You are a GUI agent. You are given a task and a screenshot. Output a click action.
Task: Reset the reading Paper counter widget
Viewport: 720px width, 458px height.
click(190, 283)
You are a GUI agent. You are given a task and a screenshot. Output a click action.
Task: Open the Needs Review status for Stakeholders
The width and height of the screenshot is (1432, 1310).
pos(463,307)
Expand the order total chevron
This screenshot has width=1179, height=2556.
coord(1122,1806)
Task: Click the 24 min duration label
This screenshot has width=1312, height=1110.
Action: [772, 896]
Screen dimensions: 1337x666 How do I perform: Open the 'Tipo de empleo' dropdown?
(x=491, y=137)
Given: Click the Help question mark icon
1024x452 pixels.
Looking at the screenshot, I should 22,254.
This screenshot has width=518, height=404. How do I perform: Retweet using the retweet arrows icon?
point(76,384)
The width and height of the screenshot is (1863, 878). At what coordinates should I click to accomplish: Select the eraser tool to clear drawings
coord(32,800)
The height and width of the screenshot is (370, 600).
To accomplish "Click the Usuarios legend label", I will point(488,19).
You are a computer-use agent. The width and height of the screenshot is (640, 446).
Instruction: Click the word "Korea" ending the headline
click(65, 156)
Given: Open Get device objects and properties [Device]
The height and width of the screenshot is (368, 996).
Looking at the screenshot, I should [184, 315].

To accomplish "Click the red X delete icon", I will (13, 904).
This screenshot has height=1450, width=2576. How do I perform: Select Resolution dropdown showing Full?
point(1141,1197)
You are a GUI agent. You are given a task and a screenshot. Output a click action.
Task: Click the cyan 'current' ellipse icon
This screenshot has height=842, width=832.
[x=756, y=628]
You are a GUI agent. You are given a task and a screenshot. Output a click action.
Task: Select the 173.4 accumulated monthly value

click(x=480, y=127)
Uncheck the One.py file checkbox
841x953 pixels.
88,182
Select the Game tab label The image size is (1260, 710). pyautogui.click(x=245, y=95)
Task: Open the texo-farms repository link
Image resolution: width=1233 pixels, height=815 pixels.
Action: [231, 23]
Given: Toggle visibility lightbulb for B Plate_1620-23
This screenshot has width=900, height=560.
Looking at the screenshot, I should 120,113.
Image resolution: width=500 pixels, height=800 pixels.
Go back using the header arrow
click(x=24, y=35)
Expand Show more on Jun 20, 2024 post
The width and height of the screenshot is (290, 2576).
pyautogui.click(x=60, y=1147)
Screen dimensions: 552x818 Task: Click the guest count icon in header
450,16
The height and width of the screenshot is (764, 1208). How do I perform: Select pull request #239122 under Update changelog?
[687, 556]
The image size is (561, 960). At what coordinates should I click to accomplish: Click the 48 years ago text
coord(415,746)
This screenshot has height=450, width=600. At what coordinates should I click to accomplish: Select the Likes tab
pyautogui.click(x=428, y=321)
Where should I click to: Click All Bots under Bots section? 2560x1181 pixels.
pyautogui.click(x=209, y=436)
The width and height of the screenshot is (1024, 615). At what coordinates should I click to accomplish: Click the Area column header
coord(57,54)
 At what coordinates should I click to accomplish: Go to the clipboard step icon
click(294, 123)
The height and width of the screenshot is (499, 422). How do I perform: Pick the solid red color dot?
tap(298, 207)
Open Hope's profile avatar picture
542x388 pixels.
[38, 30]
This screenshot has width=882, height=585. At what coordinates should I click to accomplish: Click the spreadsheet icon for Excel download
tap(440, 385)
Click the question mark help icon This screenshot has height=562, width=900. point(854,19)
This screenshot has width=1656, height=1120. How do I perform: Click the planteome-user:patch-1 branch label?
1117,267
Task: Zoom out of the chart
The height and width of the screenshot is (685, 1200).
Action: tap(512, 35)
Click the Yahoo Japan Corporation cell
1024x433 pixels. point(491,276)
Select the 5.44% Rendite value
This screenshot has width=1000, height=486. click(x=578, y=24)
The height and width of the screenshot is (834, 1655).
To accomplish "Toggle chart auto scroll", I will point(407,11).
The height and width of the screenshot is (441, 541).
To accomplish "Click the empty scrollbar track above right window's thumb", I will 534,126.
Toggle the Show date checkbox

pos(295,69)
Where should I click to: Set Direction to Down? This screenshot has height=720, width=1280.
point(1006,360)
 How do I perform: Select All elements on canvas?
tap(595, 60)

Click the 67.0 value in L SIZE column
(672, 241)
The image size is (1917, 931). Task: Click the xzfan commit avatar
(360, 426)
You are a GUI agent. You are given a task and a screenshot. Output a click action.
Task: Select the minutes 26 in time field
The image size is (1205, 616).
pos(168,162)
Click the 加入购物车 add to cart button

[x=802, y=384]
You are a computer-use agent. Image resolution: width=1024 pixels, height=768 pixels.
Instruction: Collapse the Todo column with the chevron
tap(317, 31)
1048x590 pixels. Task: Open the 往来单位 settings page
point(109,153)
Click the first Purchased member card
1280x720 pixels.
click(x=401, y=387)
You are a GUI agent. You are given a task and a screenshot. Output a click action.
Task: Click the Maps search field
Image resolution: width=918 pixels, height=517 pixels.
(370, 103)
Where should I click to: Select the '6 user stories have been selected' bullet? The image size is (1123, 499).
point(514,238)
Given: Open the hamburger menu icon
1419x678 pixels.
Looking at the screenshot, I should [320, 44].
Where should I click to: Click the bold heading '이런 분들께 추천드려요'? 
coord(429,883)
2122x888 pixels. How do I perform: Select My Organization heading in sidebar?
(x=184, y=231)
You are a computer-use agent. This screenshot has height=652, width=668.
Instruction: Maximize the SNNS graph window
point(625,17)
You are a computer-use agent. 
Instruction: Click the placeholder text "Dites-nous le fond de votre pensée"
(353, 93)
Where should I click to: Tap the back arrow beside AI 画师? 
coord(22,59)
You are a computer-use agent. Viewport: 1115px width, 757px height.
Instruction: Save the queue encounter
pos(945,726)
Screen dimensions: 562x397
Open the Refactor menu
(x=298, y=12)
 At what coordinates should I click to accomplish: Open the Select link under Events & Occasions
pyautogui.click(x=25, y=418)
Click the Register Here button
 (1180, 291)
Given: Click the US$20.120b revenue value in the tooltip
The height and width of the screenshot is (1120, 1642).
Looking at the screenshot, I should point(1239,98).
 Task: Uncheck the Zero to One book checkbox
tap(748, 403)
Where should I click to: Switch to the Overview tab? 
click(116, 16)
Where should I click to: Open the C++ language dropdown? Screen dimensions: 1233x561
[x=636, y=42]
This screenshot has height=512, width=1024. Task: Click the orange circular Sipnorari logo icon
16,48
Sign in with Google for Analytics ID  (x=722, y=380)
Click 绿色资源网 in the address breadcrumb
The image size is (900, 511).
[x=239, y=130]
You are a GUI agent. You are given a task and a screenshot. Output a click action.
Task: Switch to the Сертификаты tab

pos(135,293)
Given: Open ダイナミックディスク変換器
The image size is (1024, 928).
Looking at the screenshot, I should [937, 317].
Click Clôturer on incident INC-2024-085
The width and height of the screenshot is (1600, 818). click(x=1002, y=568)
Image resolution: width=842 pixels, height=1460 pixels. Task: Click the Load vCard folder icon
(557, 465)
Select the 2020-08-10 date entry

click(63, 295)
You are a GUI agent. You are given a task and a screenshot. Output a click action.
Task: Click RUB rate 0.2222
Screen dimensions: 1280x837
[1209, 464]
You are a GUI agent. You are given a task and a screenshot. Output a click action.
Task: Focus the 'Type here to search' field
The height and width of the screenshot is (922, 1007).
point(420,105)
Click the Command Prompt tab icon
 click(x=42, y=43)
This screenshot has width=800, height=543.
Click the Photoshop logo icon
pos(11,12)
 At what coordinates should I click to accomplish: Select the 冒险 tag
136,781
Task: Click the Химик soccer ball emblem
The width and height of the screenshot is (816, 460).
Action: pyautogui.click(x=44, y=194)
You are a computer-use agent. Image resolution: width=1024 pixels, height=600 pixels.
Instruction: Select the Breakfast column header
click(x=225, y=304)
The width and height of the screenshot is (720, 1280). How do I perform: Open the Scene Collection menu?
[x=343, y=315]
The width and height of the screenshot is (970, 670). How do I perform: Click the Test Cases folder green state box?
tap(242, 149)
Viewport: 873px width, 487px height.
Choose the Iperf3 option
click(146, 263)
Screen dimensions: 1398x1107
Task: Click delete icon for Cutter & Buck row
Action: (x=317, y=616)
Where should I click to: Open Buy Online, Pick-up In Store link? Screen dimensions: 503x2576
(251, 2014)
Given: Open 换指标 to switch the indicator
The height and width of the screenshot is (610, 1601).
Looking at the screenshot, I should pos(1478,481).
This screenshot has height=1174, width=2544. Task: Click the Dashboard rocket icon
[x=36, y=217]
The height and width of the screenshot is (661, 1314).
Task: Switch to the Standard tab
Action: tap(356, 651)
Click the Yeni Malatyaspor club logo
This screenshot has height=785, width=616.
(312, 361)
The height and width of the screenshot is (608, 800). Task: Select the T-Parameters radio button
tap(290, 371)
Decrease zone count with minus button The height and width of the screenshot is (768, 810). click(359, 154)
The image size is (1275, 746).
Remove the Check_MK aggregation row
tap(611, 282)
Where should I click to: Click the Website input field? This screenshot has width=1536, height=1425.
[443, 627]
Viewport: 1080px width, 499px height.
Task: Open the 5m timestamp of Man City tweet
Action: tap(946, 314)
===============
• _WHAT TO PRODUCE_
The lines to copy are those in the records above containing the word "chart".

• _RESPONSE FOR THIS EXERCISE_
Task: Zoom out of the chart
To accomplish "Toggle chart auto scroll", I will point(407,11).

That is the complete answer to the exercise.